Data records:
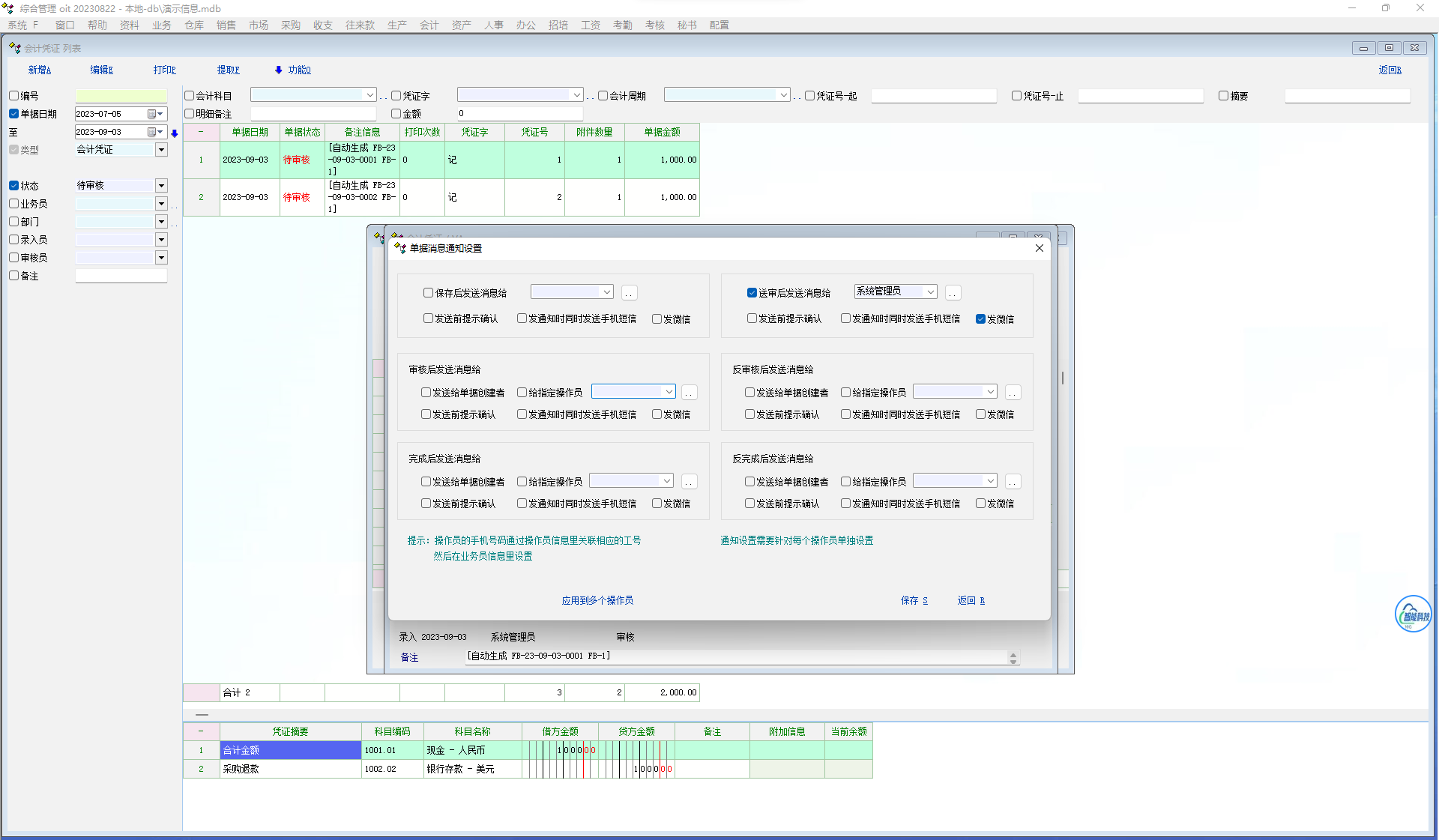Click the ellipsis button beside 保存后发送消息给 dropdown
Viewport: 1439px width, 840px height.
[629, 293]
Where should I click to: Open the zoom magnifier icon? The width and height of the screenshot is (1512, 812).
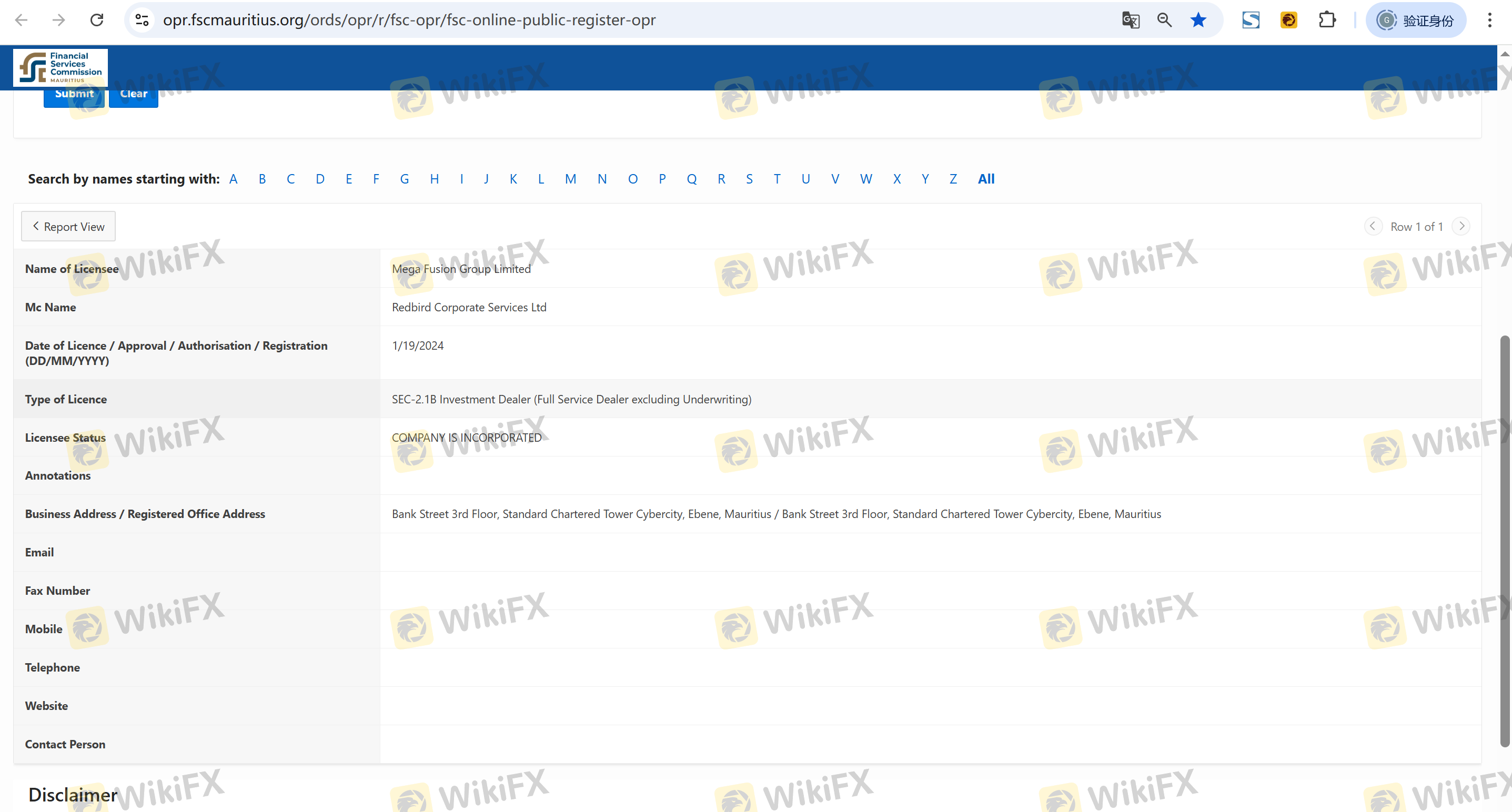coord(1165,20)
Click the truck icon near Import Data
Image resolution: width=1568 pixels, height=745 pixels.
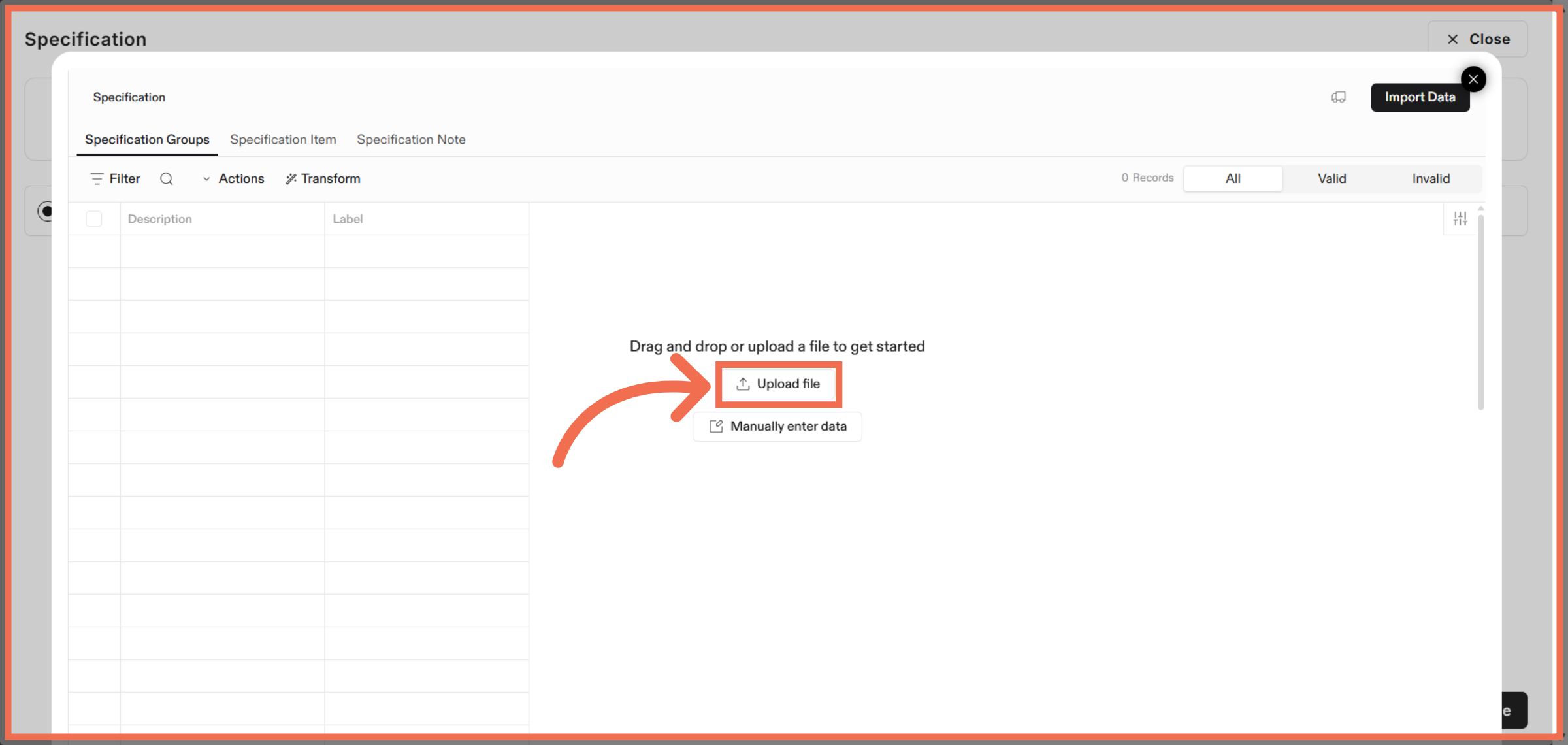point(1338,97)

Aim of the exercise
The copy starts at the line holding "Where should I" and ends at the last line of the records above. Transcribe those lines exactly, pictures excluded.

Problem solution
Where should I click to: Open the zoom magnifier icon? The width and height of the screenshot is (1512, 812).
coord(1165,20)
Click the truck icon near Import Data
Image resolution: width=1568 pixels, height=745 pixels.
point(1338,97)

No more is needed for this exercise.